彼女の場合、「か弱さ」「可愛さ」といった要素を担当しているものと思われるようだ。
【玉井詩織】
玉井詩織の場合、佐々木彩夏と同じように「ザラザラ」としたように見える周波数「非線形倍音」が高音部にみられる。
さらに彼女の場合は佐々木よりも強く出ているのも特筆すべき点だ。
「爽やか」で「アイドルらしい」声というのは、玉井と佐々木が主に担当しているといえそうだ。
【5人の声をミックスした音声解析】
高音の「爽やかさ」(佐々木・玉井)、厚みのある「倍音」(高城)、頭出しのところでは「可愛い」(百田)声が見え隠れし、伸ばしきるところでは「ビブラート」(有安)もしっかりと効いている。

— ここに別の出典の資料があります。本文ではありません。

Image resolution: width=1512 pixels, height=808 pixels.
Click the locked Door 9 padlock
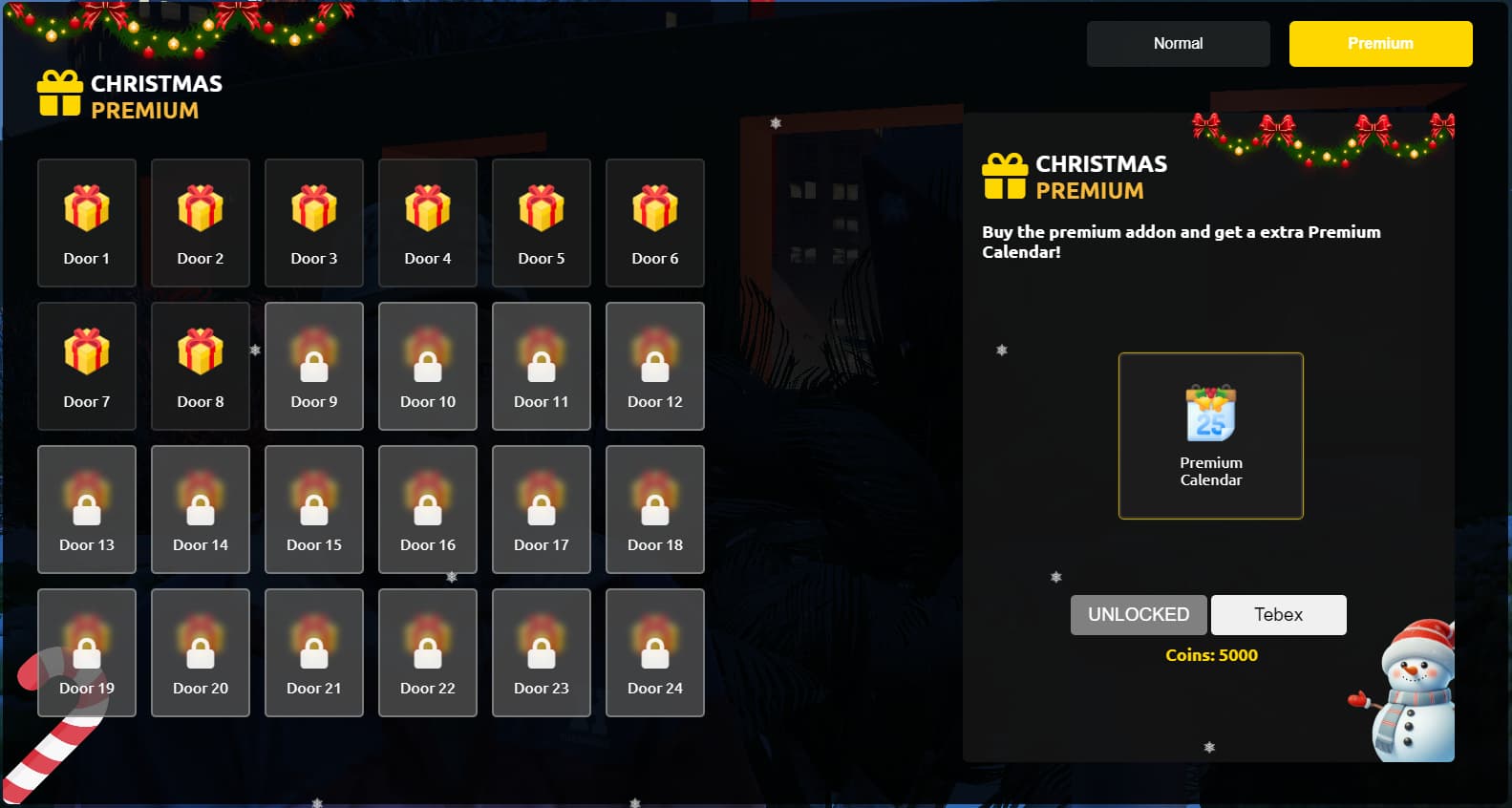[314, 366]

5人の良いところがしっかりと現れており、且つ、個々人の足りないところを「補完」しているところが全体図を見ておわかりいただけることだろう。
さらに細かいことをいえば、今回は「Unplugged」という形式であったためか、彼女たちのボーカルの入りのタイミングが非常に合いやすかった。

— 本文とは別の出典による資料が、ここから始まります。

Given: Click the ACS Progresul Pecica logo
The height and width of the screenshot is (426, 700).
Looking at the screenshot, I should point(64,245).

今一度、詳しく上図(もしくは下図に同じものを添付してあるのでそちら)をご覧いただきたい。
紫色の線で囲って示した後半部分にぷっつりと黒く音が消えている箇所がある。
そのあとの明るくなっている箇所は、青春賦の冒頭「生まれた朝」のあとの「に〜」と伸ばすところであるが、この部分がまさに全体が「よーい、ドン!」でピッタリ5人同時スタートしていることがわかる。
このような周波数の整いは、ダンス中ではやはり見られないものなのだそうだ。
そして、この5人の声をミックスした音声には、驚くべき効果が出現していることがわかったのである。
それは、上図、右下のあたりから青い大きめの玉のようなものが表れ、高くなっていくにつれ、その玉(赤玉)が徐々に小さくなっている現象。(赤枠で囲ったあたり)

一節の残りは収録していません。